Minimum degree condition forcing complete graph immersion

An immersion of a graph $H$ into a graph $G$ is a one-to-one mapping $f:V(H) \to V(G)$ and a collection of edge-disjoint paths in $G$, one for each edge of $H$, such that the path $P_{uv}$ corresponding to edge $uv$ has endpoints $f(u)$ and $f(v)$. The immersion is strong if the paths $P_{uv}$ are internally disjoint from $f(V(H))$. It is proved that for every positive integer $t$, every simple graph of minimum degree at least $200t$ contains a strong immersion of the complete graph $K_t$. For dense graphs one can say even more.

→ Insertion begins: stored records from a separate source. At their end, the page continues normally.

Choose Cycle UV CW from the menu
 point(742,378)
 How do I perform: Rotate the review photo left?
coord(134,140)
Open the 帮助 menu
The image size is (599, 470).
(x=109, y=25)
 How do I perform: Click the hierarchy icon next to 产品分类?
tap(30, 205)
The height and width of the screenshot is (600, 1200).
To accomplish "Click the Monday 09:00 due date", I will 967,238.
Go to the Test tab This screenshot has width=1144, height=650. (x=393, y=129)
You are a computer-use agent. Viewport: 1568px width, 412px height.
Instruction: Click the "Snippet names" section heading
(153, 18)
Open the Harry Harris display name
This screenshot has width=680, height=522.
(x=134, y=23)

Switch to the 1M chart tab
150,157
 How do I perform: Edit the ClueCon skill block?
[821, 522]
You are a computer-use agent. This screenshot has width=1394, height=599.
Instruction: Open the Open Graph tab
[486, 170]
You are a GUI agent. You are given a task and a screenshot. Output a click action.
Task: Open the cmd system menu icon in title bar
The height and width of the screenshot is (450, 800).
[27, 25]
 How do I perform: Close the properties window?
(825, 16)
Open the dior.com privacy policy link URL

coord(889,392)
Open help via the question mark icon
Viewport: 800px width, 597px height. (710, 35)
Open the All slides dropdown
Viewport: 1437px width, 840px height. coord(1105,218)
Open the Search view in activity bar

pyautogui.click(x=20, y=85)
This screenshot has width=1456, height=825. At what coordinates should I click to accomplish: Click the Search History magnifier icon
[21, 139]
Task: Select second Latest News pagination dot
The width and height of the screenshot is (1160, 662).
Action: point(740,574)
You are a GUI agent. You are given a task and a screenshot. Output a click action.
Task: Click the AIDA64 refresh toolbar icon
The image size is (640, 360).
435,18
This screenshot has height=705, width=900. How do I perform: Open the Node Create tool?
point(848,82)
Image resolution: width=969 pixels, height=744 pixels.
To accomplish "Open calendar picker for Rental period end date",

If the graph has order $n$ and has $2cn^2$ edges, then there is a strong immersion of the complete graph on at least $c^2 n$ vertices in $G$ in which each path $P_{uv}$ is of length 2. As an application of these results, we resolve a problem raised by Paul Seymour by proving that the line graph of every simple graph with average degree $d$ has a clique minor of order at least $cd^{3/2}$, where $c>0$ is an absolute constant. For small values of $t$, $1\le t\le 7$, every simple graph of minimum degree at least $t-1$ contains an immersion of $K_t$ (Lescure and Meyniel, DeVos et al.). We provide a general class of examples showing that this does not hold when $t$ is large.